This month marks the 150th anniversary of the birth of Gustav Klimt, and the museums in Vienna are hosting special Klimt events all year. I love Klimt, leader of the Secession Movement at the turn of the last century that broke away from traditional, conservative classicism to pioneer a new sensual, decorative, and expressionistic painting style. We couldn't wait to get to Vienna last month to see the Klimts.
But like the waters in Casablanca, I found I was misinformed. It's not that there aren't any Klimts in Vienna, I just didn't always know the right places to look.

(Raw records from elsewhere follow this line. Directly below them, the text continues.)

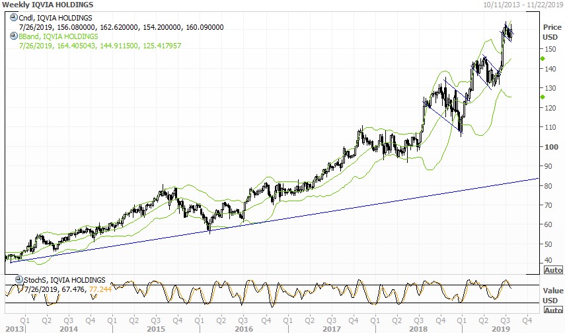Select the BBand, IQVIA HOLDINGS series label
The width and height of the screenshot is (565, 333).
point(59,36)
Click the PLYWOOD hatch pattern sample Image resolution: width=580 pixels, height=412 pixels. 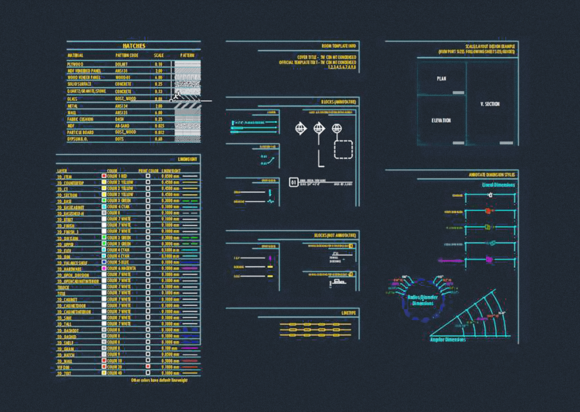pos(188,64)
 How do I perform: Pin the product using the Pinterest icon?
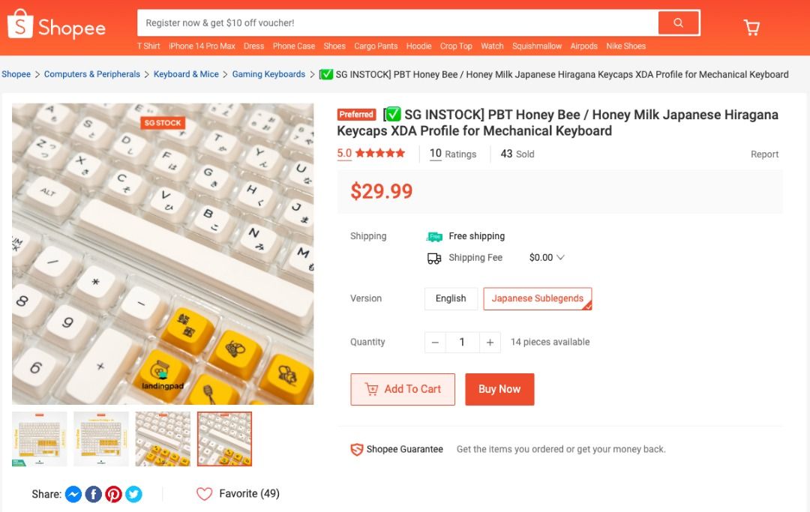(114, 494)

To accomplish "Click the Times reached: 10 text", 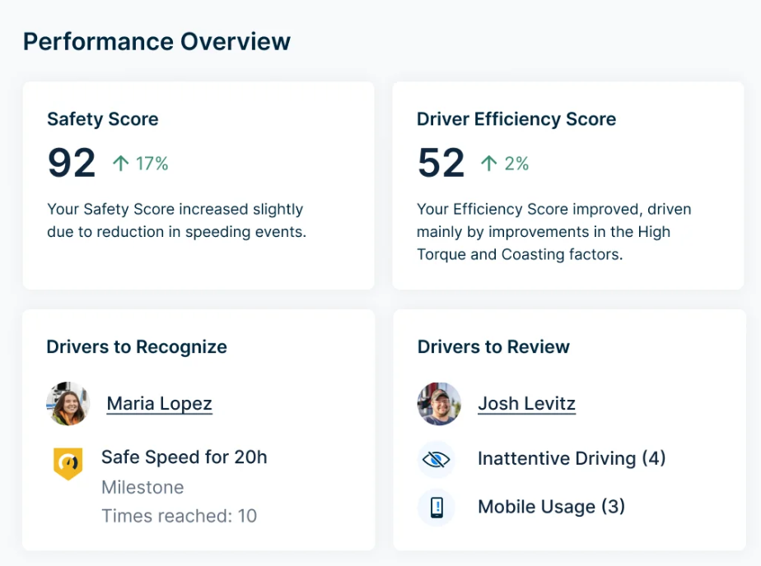I will (179, 516).
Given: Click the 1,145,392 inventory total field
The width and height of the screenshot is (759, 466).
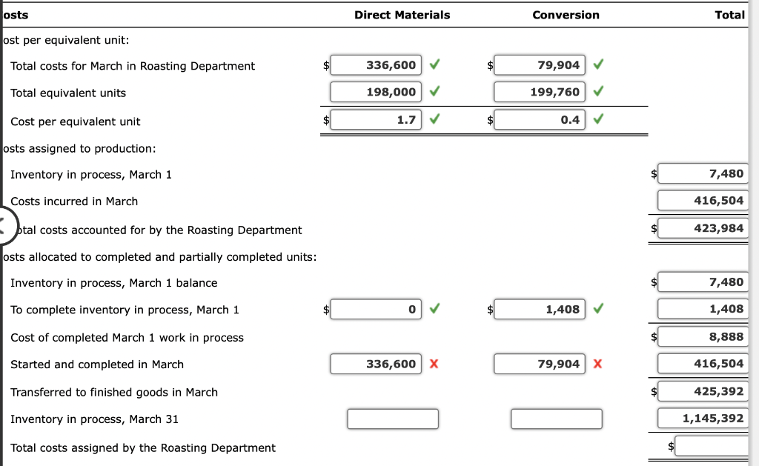Looking at the screenshot, I should (x=703, y=419).
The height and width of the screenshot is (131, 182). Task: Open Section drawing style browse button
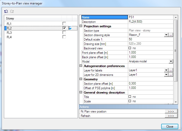click(x=171, y=35)
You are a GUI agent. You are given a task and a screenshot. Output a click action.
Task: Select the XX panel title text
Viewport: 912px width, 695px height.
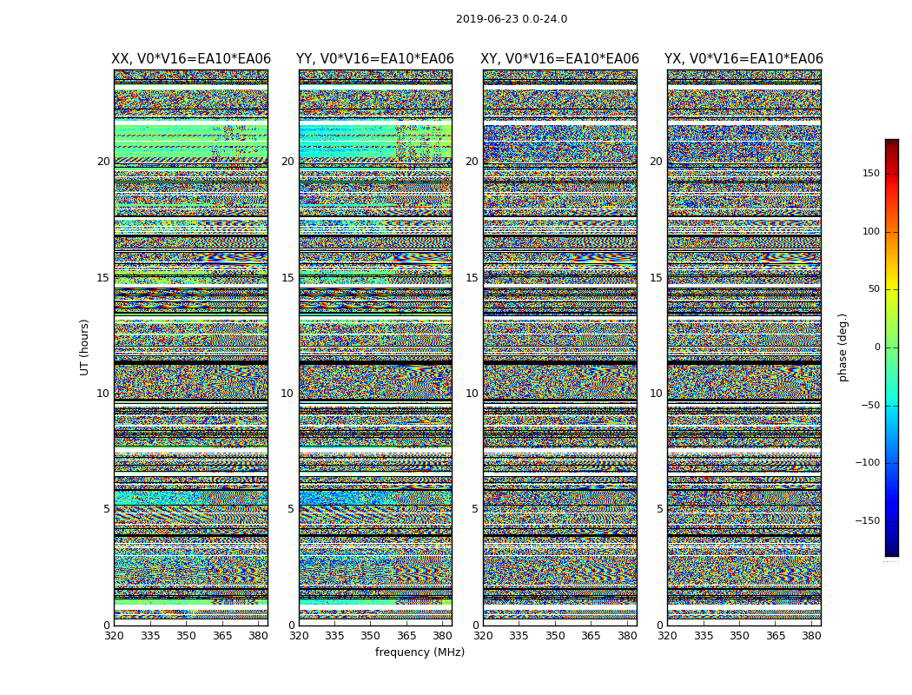(x=191, y=59)
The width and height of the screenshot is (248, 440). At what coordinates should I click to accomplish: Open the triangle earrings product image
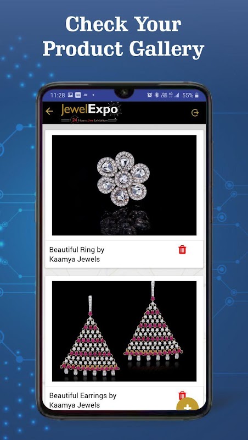click(x=125, y=331)
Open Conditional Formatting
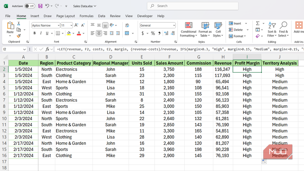304x171 pixels. [x=188, y=29]
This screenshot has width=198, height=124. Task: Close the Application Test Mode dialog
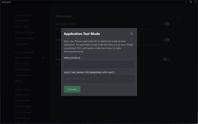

The Leopold Museum, in the Museum Quartier (a modern courtyard just south of the Innere Stadt on the edge of the surrounding Ringstrasse) has the most comprehensive exhibit: an entire floor devoted to Klimt's paintings (including this masterful Tod und Leben (Death and Life)), sketches and landscapes. There are partial recreations of lost work and a series of display boxes snaking throughout the entire exhibit space containing Klimt's lifelong correspondence with friend and patron Emilie Floge. (The exhibit runs through August 27.)
We loved the Leopold, but we didn't get there until 2 pm and it closes at 6. If you go, get there early and plan to spend the whole day.
The Kunsthistorisches (Art History) Museum, just across the Ringstrasse from the MQ, heavily promotes its participation in the Klimt festivities. The museum has erected a pedestrian bridge over the staircase in the main rotunda from which to view a series of paintings between columns and over archways executed by the young Klimt as part of the interiors designed by Klimt's colleague Franz Matsch.
These depict the female spirits of Greek and Egyptian Arts in their wonderfully decorated alcoves (gazing out with their impassive, insouciant turn-of-the-century faces), a meditative Dante regarding a wistful angel in a gorgeously patterned gown, and a few other vignettes. They are fabulous, but, sadly, they are the only Klimts in the entire museum.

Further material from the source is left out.